Copy every line of the records below word for word, leaving the pictures out of your answer.

Element and text position data
_ _ _ _ _
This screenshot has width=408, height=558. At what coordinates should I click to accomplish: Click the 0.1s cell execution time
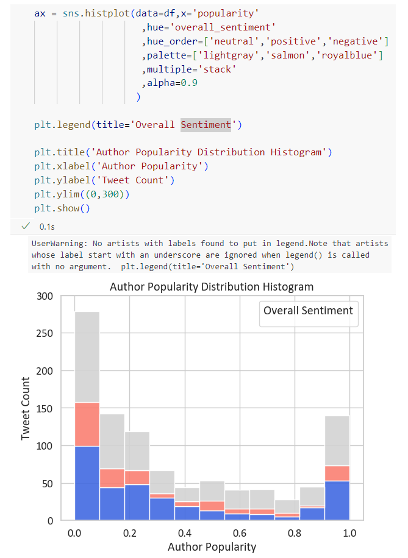tap(47, 227)
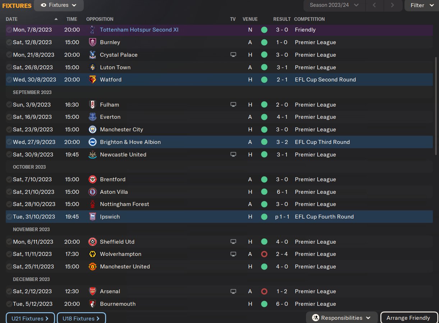Click the Competition column header
The width and height of the screenshot is (439, 323).
pos(309,19)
_ _ _ _ _
■ Full output ■
This screenshot has width=408, height=558. At what coordinates should I click to accomplish: Click the 0.1s cell execution time
tap(47, 227)
Click the Competition column header
The width and height of the screenshot is (439, 323).
pos(309,19)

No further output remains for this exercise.